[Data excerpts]
=== Section Start ===

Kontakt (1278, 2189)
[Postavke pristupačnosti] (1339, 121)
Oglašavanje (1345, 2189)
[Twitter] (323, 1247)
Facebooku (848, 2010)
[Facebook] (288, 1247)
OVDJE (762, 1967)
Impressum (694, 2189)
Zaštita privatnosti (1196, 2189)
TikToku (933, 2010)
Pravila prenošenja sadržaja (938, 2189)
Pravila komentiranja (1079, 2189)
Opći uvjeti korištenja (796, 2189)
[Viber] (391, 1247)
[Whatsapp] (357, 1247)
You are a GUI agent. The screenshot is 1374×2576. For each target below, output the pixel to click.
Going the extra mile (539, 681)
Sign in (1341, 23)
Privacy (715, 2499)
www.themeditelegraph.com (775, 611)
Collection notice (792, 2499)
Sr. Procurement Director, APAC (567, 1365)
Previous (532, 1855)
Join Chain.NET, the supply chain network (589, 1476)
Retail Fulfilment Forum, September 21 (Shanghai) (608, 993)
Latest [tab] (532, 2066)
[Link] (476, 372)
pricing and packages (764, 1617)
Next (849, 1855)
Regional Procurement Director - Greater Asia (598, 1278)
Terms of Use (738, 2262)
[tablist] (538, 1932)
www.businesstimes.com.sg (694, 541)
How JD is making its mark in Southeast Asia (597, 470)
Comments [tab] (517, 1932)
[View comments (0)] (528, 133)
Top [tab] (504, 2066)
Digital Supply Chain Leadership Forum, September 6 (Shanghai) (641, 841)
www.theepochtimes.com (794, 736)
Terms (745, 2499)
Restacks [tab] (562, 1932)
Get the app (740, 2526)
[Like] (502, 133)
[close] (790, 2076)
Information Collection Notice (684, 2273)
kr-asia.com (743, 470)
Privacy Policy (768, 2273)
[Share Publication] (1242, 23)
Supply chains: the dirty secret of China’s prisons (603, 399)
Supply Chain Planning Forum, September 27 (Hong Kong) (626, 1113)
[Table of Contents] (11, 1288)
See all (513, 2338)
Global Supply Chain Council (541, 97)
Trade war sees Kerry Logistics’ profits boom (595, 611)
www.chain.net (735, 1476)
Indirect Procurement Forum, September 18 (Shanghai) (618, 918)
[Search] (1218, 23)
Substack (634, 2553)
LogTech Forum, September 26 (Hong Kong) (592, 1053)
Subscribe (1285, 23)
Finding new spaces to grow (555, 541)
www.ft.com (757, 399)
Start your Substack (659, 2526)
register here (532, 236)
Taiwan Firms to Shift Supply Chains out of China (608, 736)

=== Section End ===

* _Brief_:
In the entries above, find lines with "China" and copy each.

* _Task answer_:
Supply chains: the dirty secret of China’s prisons (603, 399)
Taiwan Firms to Shift Supply Chains out of China (608, 736)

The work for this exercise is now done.